# BRIEF 1:
Answer these questions about the blog excerpt, one line each:
(a) What mood is listed for the post dated Mon Jun 29, 2009?
(b) Who does the writer name as their favorite judge on American Idol?
(c) What is the writer listed as High Priest of?
# BRIEF 2:
In the blog excerpt's June 29, 2009 post, what activities does the writer say are pretty much all they do?
# BRIEF 3:
Please carry the blog excerpt forward from its last sentence.

# EXCERPT:
▬▬▬▬▬▬
Mon Jun 29, 2009, 3:54 AM
  • Mood: Miserable


I know there's next to no activity here, but I'm no dead. Nor have I fallen off the face of the Earth. I just happen to be going along some seriously rocky terrain in my life and that takes up most of my attention - no, it does in fact take up all of it. I eat, sleep and work, and that's pretty much it.

Life sucks right now. It sucks so much I wouldn't even have the energy to write emo poetry if I wanted to. Good thing I don't - that's one thing less I'm unable to accomplish, now I can just worry about the many others.

Proud member of: :iconthe-fantasy-club: :iconmedievalcommunity: :iconenchantedforest: :iconpoetryplease: :iconromanticists: :icondenmark: :icondwarves: :iconbrights: :iconpoeticpath: :iconrawem0tion: :iconthewritersnook: :icondutchmanlovers:
High Priest of: ~CthulhuCultists

Criticism

Sun Feb 3, 2008, 5:36 PM
  • Mood: Frustrated


My favourite judge on American Idol has been Simon Cowell all the time. I like him, you get the truth from him. No waffling about making excuses for not actually telling it like it is like Paula, bless her heart, does. Paula does a fine job of being nice to everybody, even those who couldn't sing to save their lives, and there are astounding amounts of those it would seem. That's all well and good, nice is grand, but the contest is about singing and performing, about having talent and presence on stage. There are many factors and if you have none of them you don't belong in the competition. Heck even if you do have one or two of them you still don't belong in the competition, because they're looking for contestants who have it all.
▬▬▬▬▬▬
# PROVIDED RECORDS:

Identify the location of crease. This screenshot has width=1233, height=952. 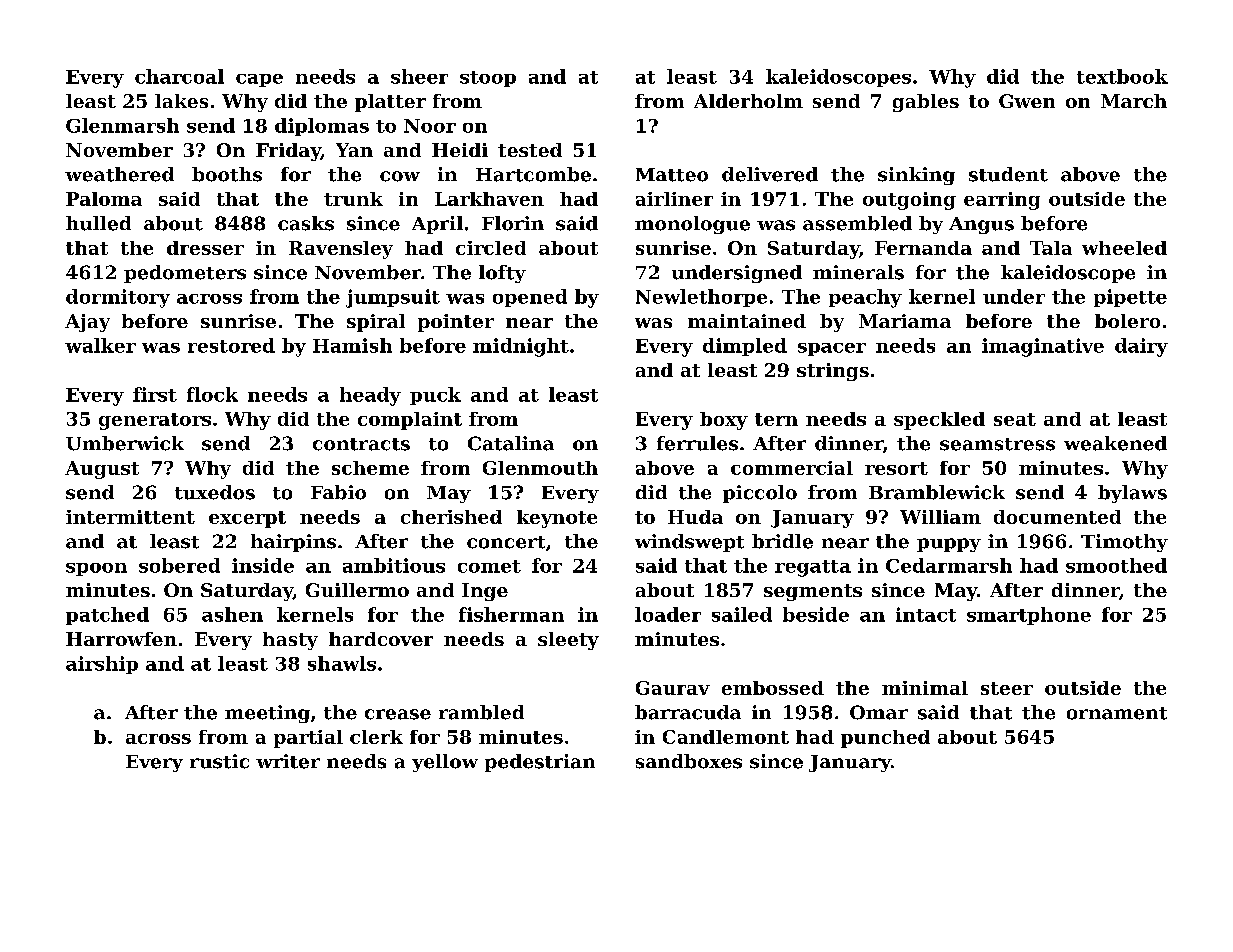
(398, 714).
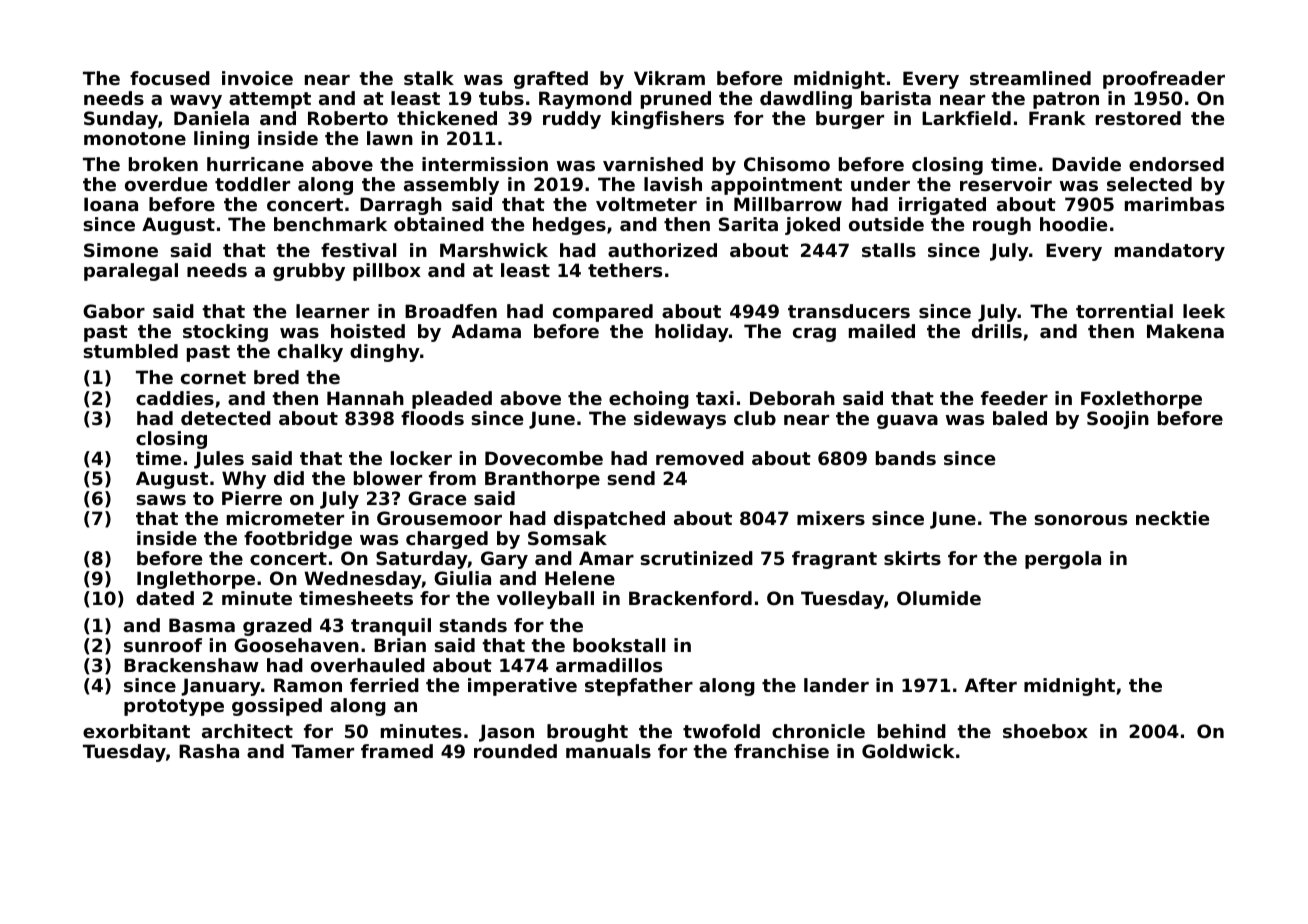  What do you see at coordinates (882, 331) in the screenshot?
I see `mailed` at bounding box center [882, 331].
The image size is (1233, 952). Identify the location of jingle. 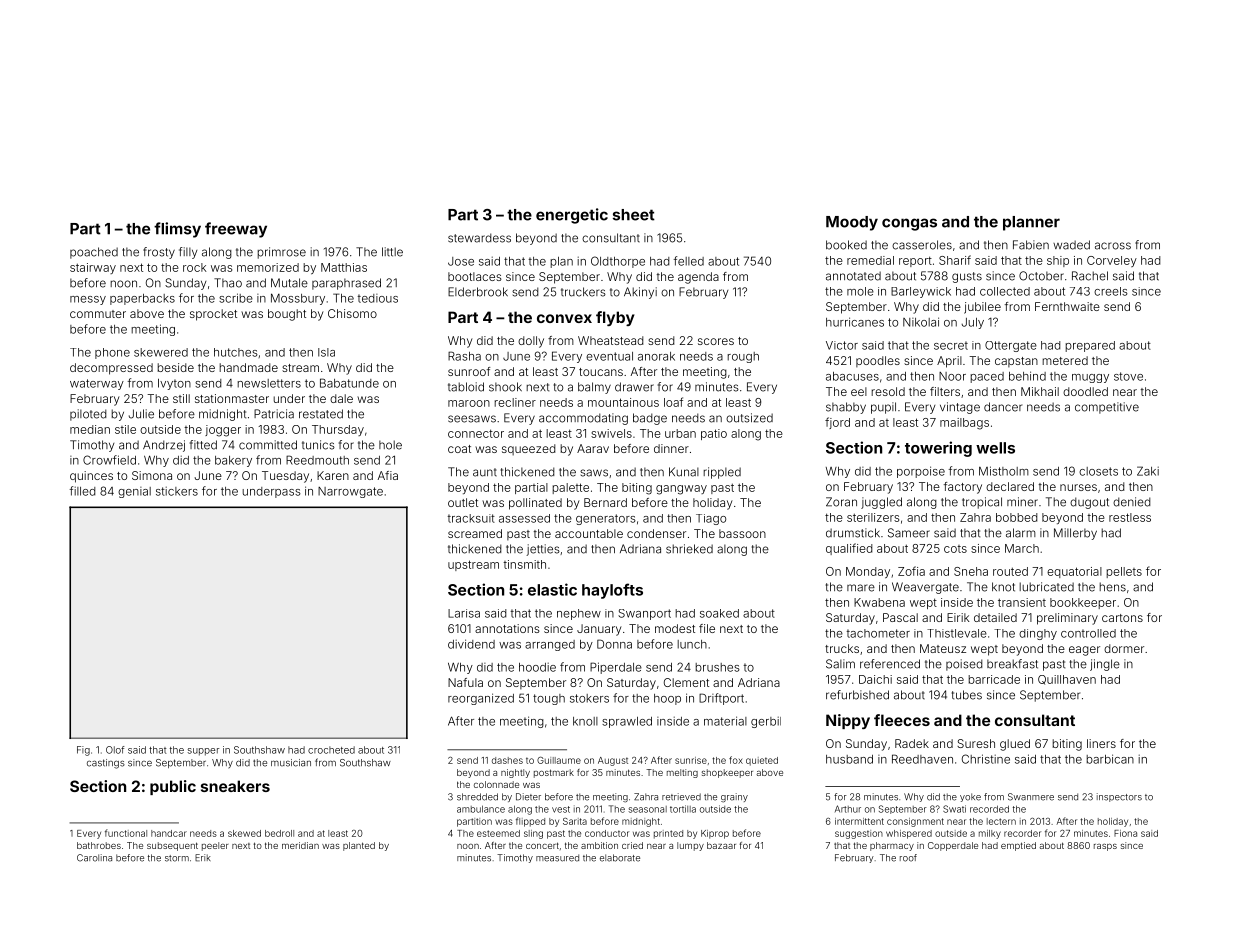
▬▬▬▬▬▬
# EXERCISE RESULT 1:
(a) Miserable
(b) Simon Cowell
(c) ~CthulhuCultists

# EXERCISE RESULT 2:
Eat, sleep and work.

# EXERCISE RESULT 3:
And that's why I like Cowell. He's blunt. I like blunt. People who know won't be surprised to hear that. I would much rather people tell me the truth, than having them blow sunshine up my arse where it does absolutely no good. Sunshine's fine, but not there.

I do the same for others. And yet I always go by the famous rule: If you don't have anything nice to say, don't say anything at all. I never give a critique that doesn't point out good points. NEVER! I always make sure to let the artist know what's good about their work. Being told what not to do is all well and good, but if you're not told what to do instead it's useless. I know this, and I've sworn to never make the mistake my phonetics professor made. "You get in trouble when transcribing vowel sounds." was her feedback to me on a transcription assignment. And what could I say? Ehhh thanks for nothing, I think. How about telling me what's wrong with my transcribed vowel sounds? How about telling me what I should do to improve? Nope, apparently she thought it was enough to point out that I ought to improve, but not how. I eventually identified the problem myself and fixed it, after which I pretty much coached half my class through their vowel sounds. What if our professor has actually TAUGHT us? Outlandish thought, I know. Could be the reason two thirds of the class failed the exam.

But I digress.

That instance and several others have taught me a lot about feedback and its most useful shapes. Have I ever received good feedback? Oh yes, once in a rare while it comes along. I had one comment with really useful feedback (primarily corrections) on my Sonnet IV. I remember getting some really useful feedback one time on fanfiction.net. Just once in the 4 years I was there. And I had semi-useful feedback when I submitted a poem of mine to a club on dA specifically requesting feedback. Much of it was useless because at least one of the critis hadn't even read the rhythm in the poem right. Pointing out in the comments that it was written in dactyls apparently hadn't done an ounce of difference, and so there were suggestions for word replacements based on a flawed reading of them poem. Utterly useless, that part was.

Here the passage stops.